Last reviewed: July 26, 2023

Treatment with antibiotics is not a valid reason to defer vaccination. If the child or adult is otherwise well, or has only a minor illness, vaccines should be administered. But if the person has a moderate or severe acute illness (regardless of antibiotic use) vaccination may be deferred until the person’s condition has improved.

Last reviewed: August 29, 2022

Shingrix was studied in immunocompetent adults in 2 pre-licensure clinical trials. Efficacy against shingles was 97% for people 50–59 years of age, 97% for people 60–69 years of age, and 91% for people 70 years and older. Among people 70 years and older vaccine efficacy was 85% four years after vaccination.

Vaccine effectiveness (VE) has been evaluated for a limited number of specific immunocompromising conditions. VE estimates vary depending upon the underlying cause of immunocompromise. Studies have estimated VE of 68.2% for autologous hematopoietic cell transplant recipients, and 87.2% and 90.5% for patients with hematologic malignancies and potential immune-mediated diseases, respectively.

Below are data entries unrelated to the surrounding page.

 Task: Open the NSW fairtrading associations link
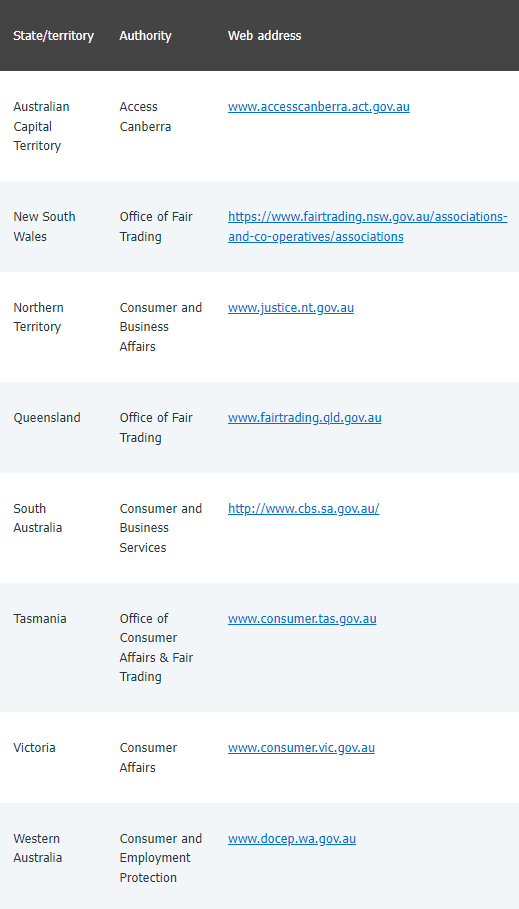coord(368,227)
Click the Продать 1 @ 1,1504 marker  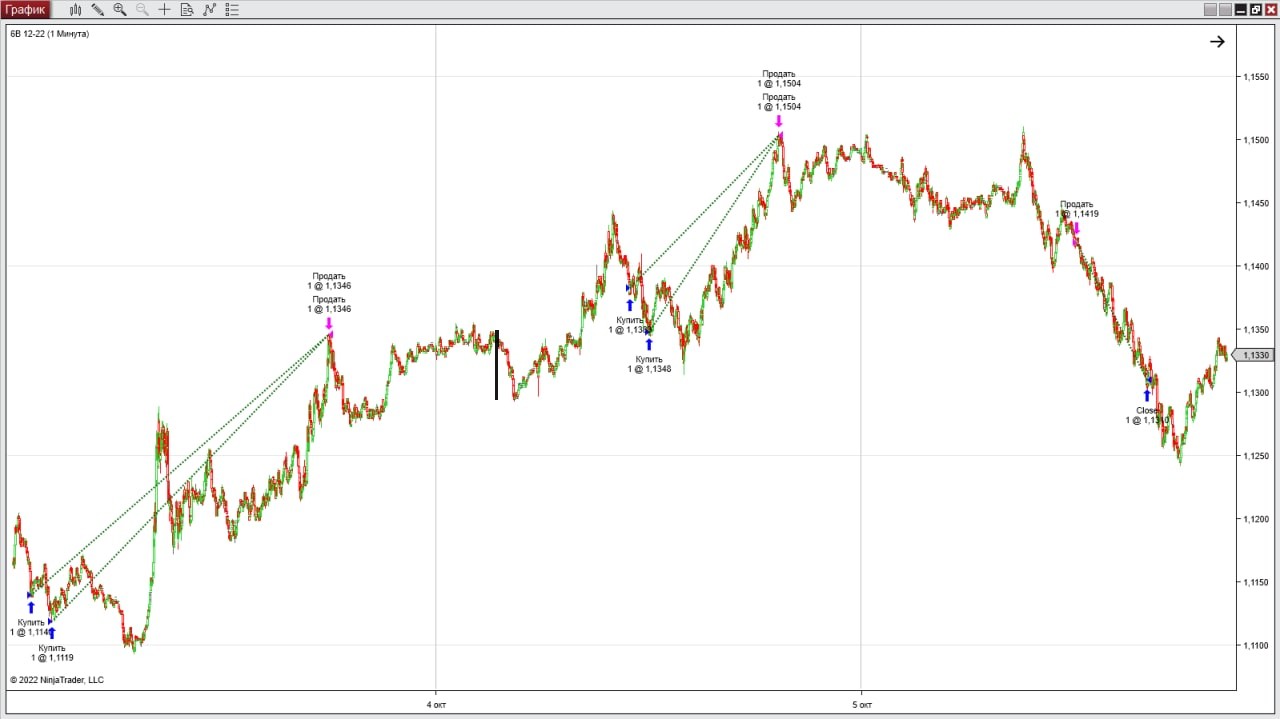pyautogui.click(x=779, y=122)
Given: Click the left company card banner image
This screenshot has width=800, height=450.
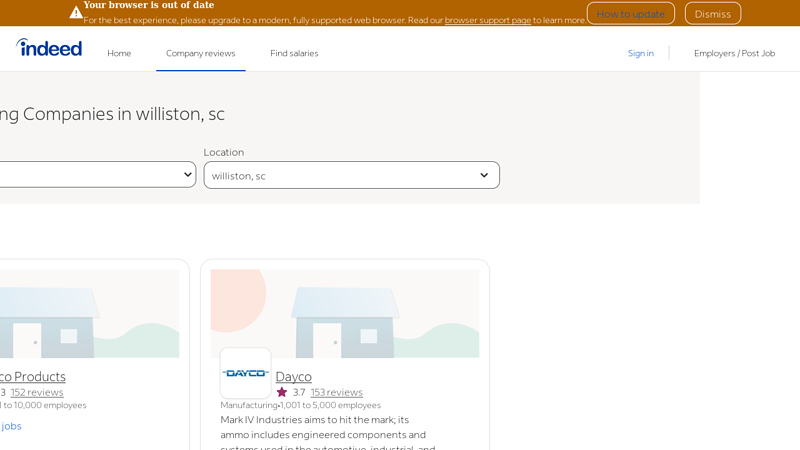Looking at the screenshot, I should (x=90, y=313).
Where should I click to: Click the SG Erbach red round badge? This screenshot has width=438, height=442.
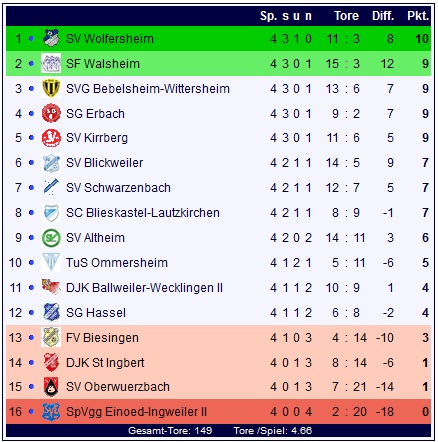[51, 113]
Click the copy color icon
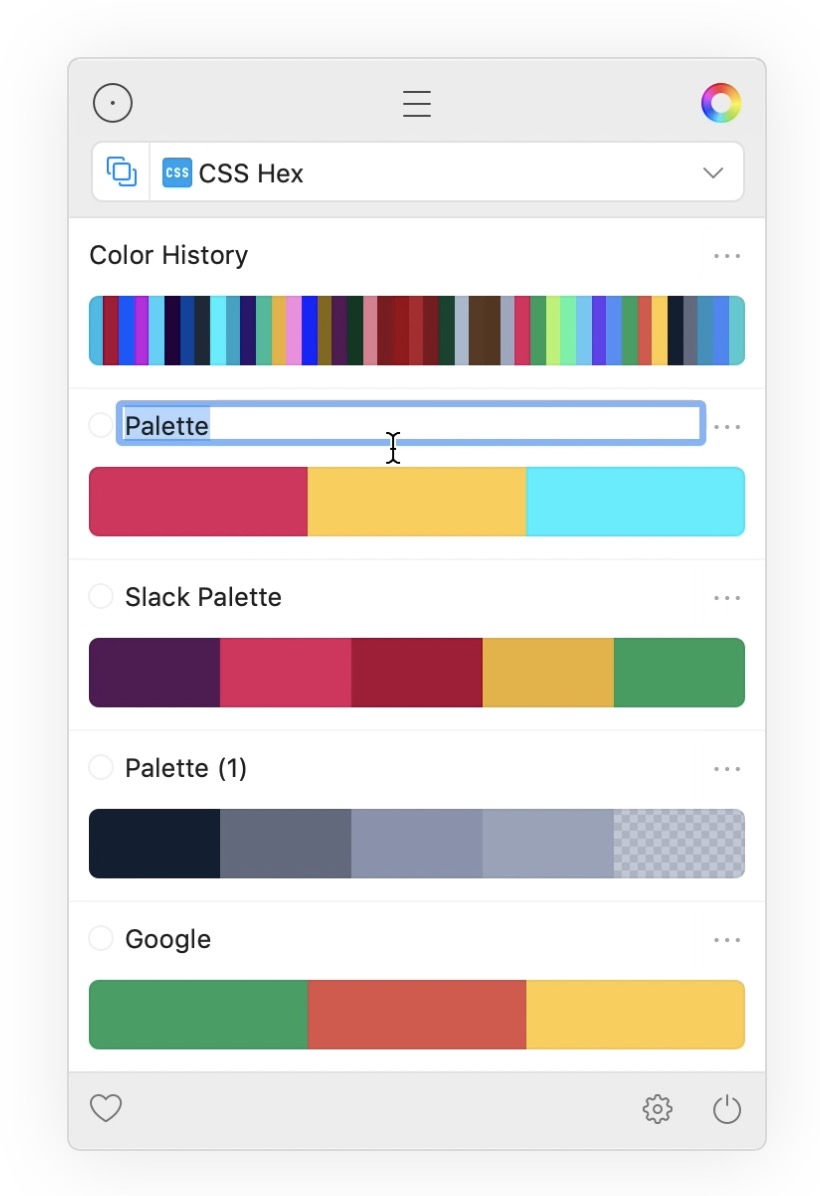This screenshot has width=820, height=1196. 121,172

Last reviewed: August 25, 2025
  • If a person is infected with an HPV strain that does not clear (that is, the person becomes persistently infected) the person cannot be reinfected because they are continuously infected.
  • If a person is infected with an HPV strain that clears, some but not all people will have a lower chance of reinfection with the same strain. Data suggest that females are more likely than males to develop immunity after clearance of natural infection.
  • Prior infection with an HPV strain does not lessen the chance of infection with a different HPV strain.
Last reviewed: March 2, 2024

If a child is behind on immunizations, the Advisory Committee on Immunization Practices (ACIP) recommends using the minimum intervals between each dose until the child is caught up. The minimum interval for a vaccine can be used as many times as necessary, until the child is back on schedule. See Table 2 of the CDC Recommended Child and Adolescent Immunization Schedule, available at www.cdc.gov/vaccines/schedules/hcp/index.html.

Last reviewed: June 6, 2023

Fainting is most commonly reported in adolescents, according to the Vaccine Adverse Event Reporting System. One study showed that 62% of all fainting reports to VAERS were among adolescents 11 to 18 years old; however, due to the limitations of VAERS, we cannot use this system to determine how frequently fainting occurs after vaccination.